* _To be done_: Convert the lines below, from the line containing "The width and" through the end of the records, into a Markdown table with the columns Row and Line, skipping any blank lines. Leave the pictures out of the table.

Entries on locating words and elements:
- - - - -

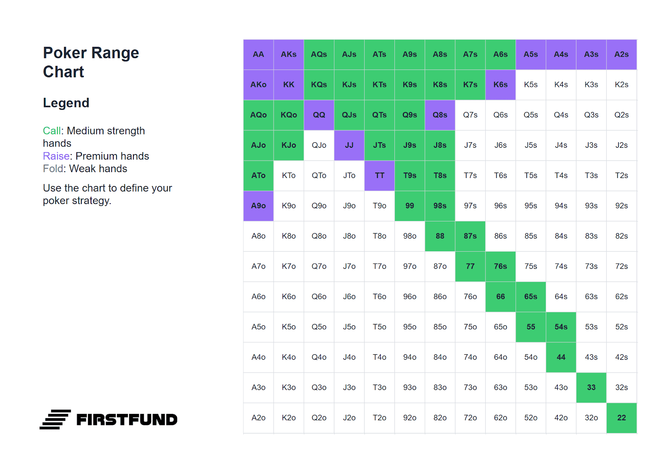Click the green ATo cell
Viewport: 671px width, 474px height.
click(258, 175)
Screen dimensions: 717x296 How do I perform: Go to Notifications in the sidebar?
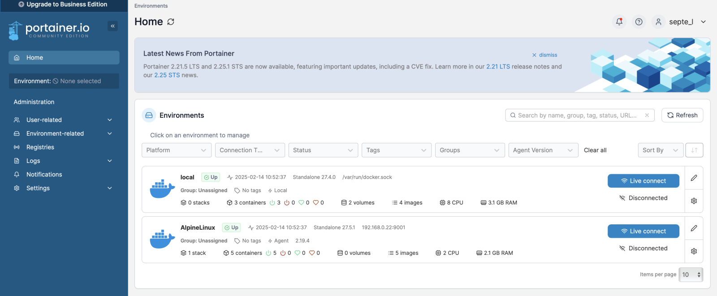click(x=44, y=175)
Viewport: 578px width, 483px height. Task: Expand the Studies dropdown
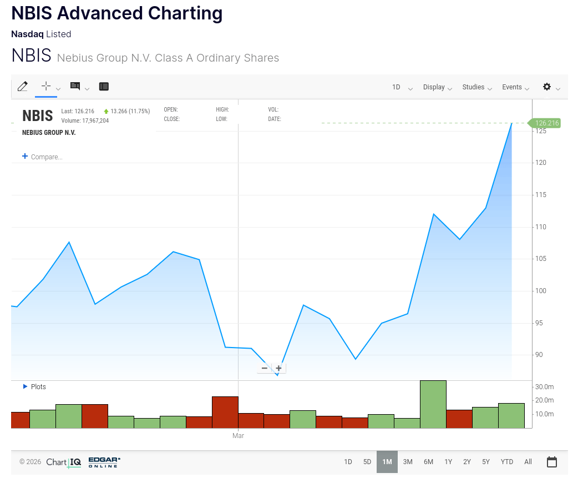point(476,87)
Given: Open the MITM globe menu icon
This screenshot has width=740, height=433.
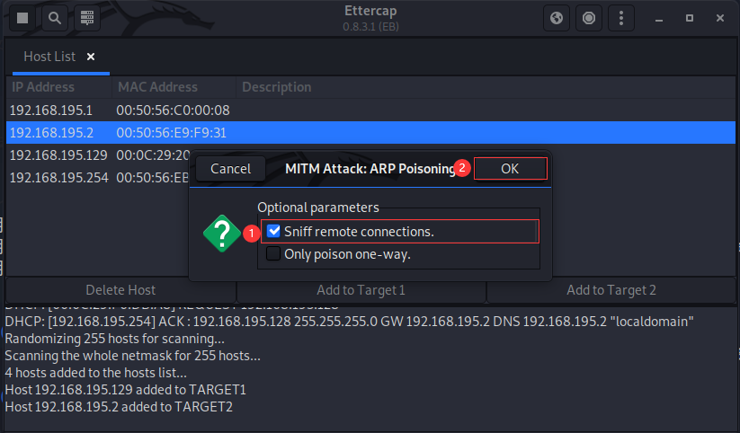Looking at the screenshot, I should [557, 17].
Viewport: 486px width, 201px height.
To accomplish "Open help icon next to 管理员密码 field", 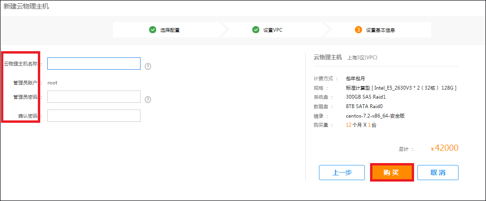I will (148, 100).
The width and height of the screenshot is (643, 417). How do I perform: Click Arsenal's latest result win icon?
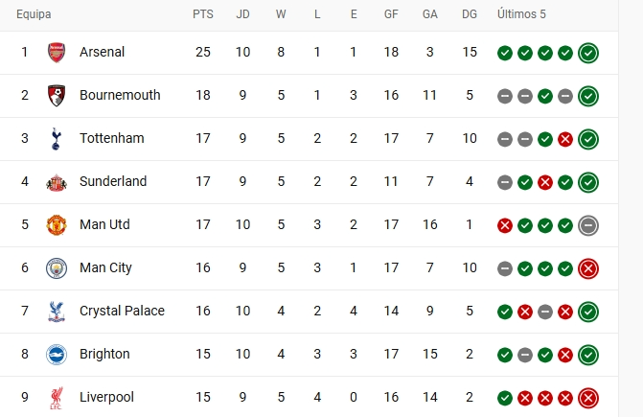click(x=588, y=53)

- - - - -

* _Answer to this task_:
| Row | Line |
|---|---|
| 1 | The width and height of the screenshot is (643, 417). How do I perform: Click Arsenal's latest result win icon? |
| 2 | click(x=588, y=53) |